Mariano Rajoy tendrá muchas dificultades para mantener la política económica en un clima intensamente electoralista

El Gobierno deberá probar su responsabilidad al cumplir el Plan
de Estabilidad

Las dificultades que deberá afrontar el Gobierno para ejecutar el programa de estabilidad 2018-2021, remitido el lunes a Bruselas, no están tanto en la letra del documento como en las presiones que probablemente deberá afrontar para defenderlo. El Gobierno que ha remitido a la Comisión Europea el plan 2018-2021 es muy diferente a aquel que llevaba el timón con firmeza en 2013 y su capacidad de maniobra es también sustancialmente menor que la que tenía entonces. Con un Parlamento fragmentado, un Gobierno en minoría y un intenso calendario electoral por delante, Mariano Rajoy tendrá muchas dificultades para mantener la política económica que ha sacado a España de la crisis más dura de su historia reciente y ha colocado a su economía a la cabeza de la zona euro en términos de crecimiento.
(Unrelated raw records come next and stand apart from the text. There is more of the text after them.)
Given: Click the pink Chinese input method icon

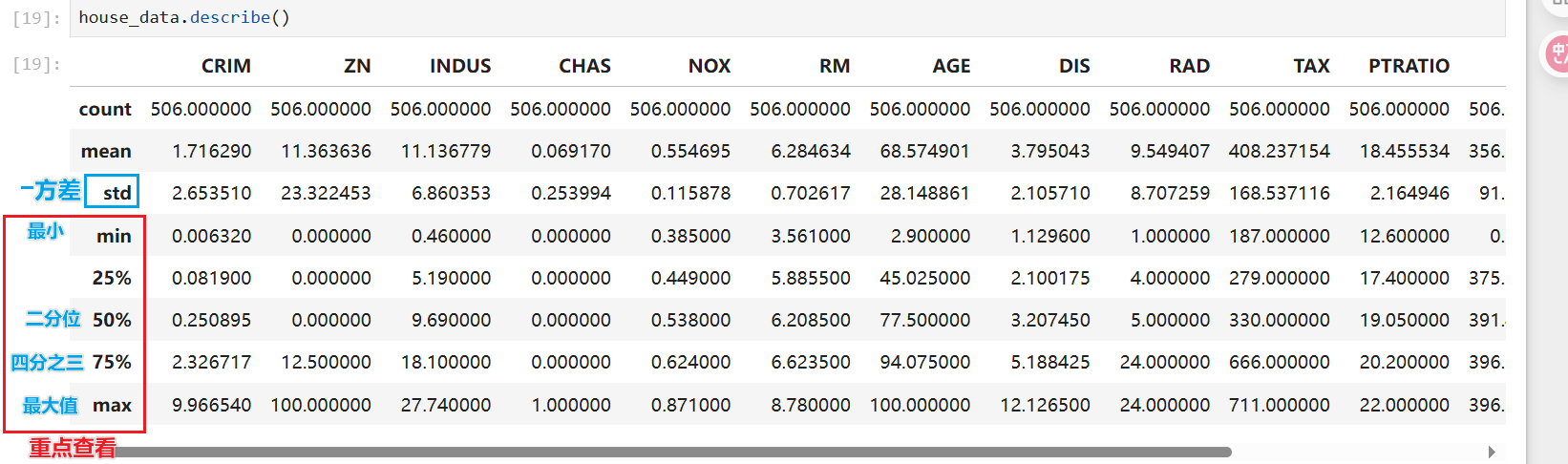Looking at the screenshot, I should tap(1557, 53).
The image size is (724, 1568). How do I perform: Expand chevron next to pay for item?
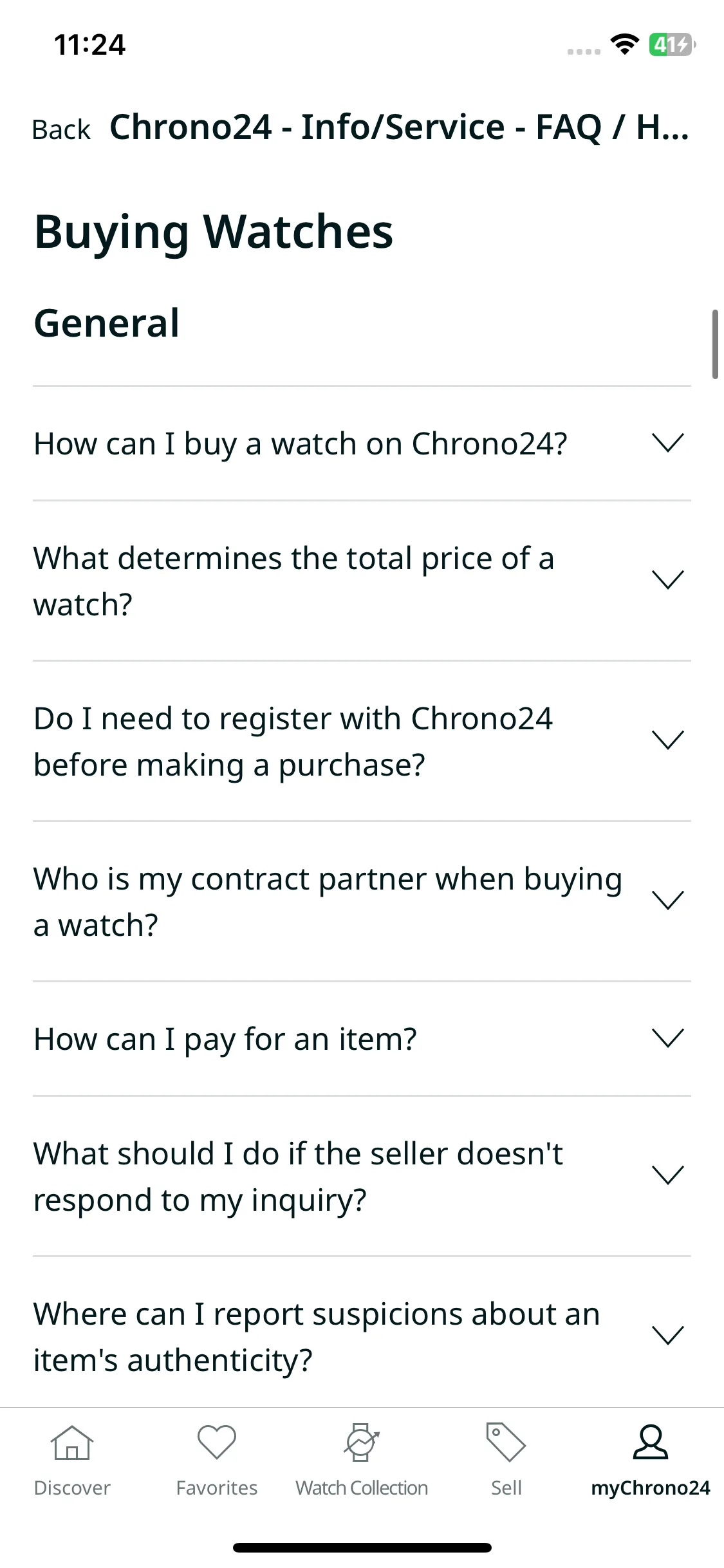coord(667,1038)
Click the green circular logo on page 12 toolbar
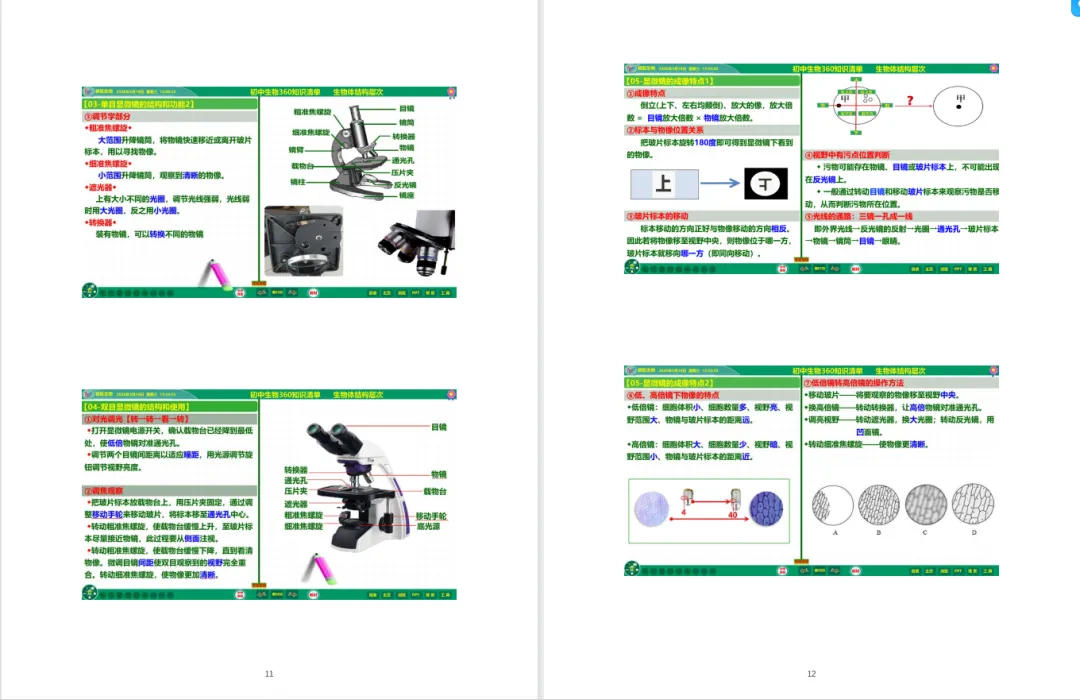This screenshot has height=700, width=1080. click(x=632, y=267)
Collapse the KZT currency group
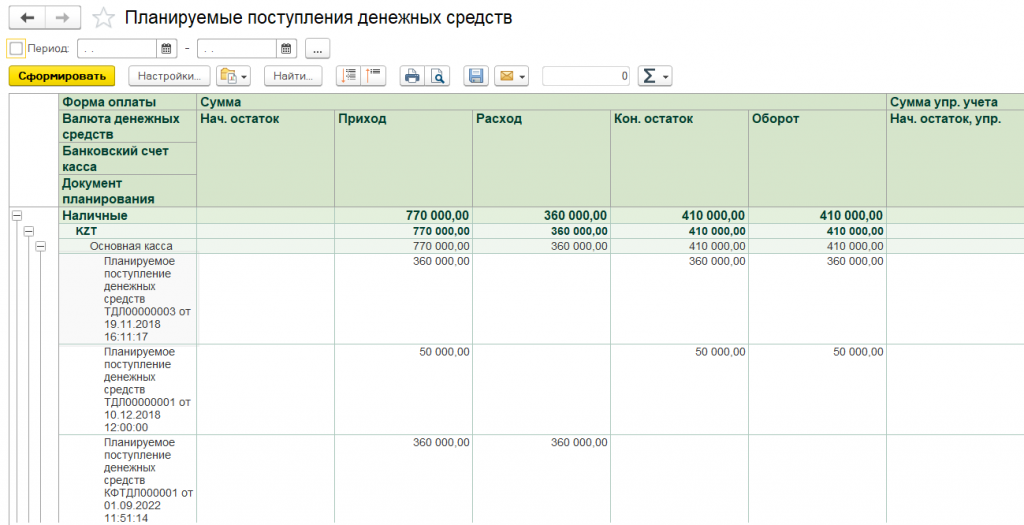 point(28,231)
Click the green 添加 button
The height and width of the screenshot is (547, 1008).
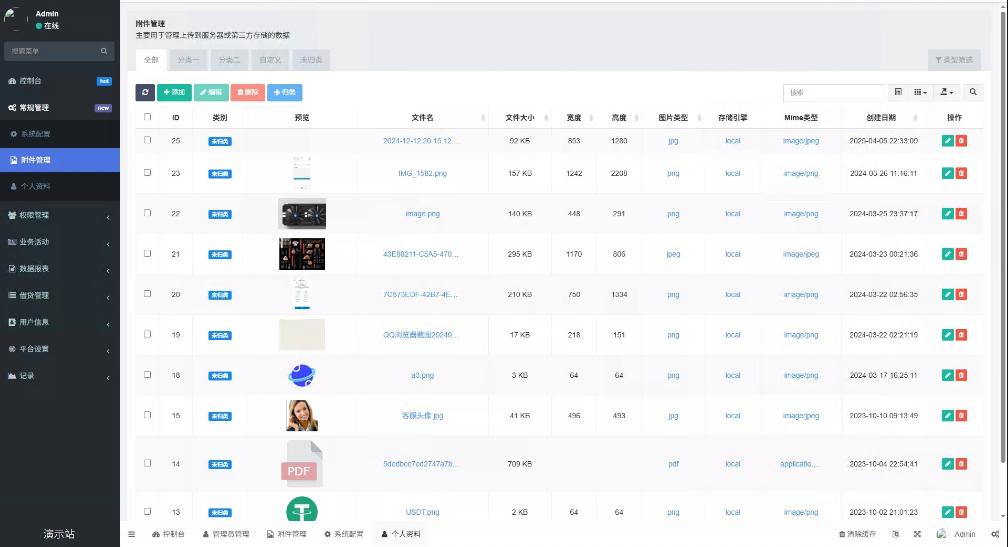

El programa 2018-2021 incluye, como parte de los peajes que la fragilidad parlamentaria del Gobierno está imponiendo a la política económica, el coste del acuerdo sobre pensiones suscrito con el PNV a cambio del apoyo de los nacionalistas vascos a los Presupuestos Generales del Estado de 2018, una alianza que supondrá un coste total para la Seguridad Social de 2.631 millones de euros este año. Como se explica en el documento remitido a Bruselas, el impacto de la subida de las pensiones, acordada la semana pasada, generará una factura adicional de 1.522 millones de euros este año sobre las previsiones anteriores, así como de otros 2.200 millones en 2019. Un sobrecoste que el Gobierno confía en financiar con la denominada ‘tasa Google’ sobre las grandes empresas tecnológicas, que no deja de ser poco más que un parche frente al serio problema del déficit de la Seguridad Social.

El Ejecutivo de Rajoy necesita poco más que resistir para acabar una legislatura que en términos políticos está ya agotada, dado que el año que viene puede prorrogar el Presupuesto de 2018 sin necesidad de embarcarse en aritméticas forzadas y pactos parlamentarios. Pese a ello, las dificultades de cumplir las previsiones del programa de estabilidad 2018-2021 no vendrán solo de los sinsabores de gobernar en minoría, sino también de las presiones y tentaciones propias del clima electoral que España deberá afrontar en los próximos dos años, y que incluye una batería de comicios municipales, autonómicos y, finalmente, generales.

El Gobierno tiene el deber de resistir el tirón, mantener sus compromisos con Bruselas y la política económica que los hará posibles. No constituye un reto fácil, sino un ejercicio de seriedad, de firmeza y de responsabilidad política hacia España y su futuro.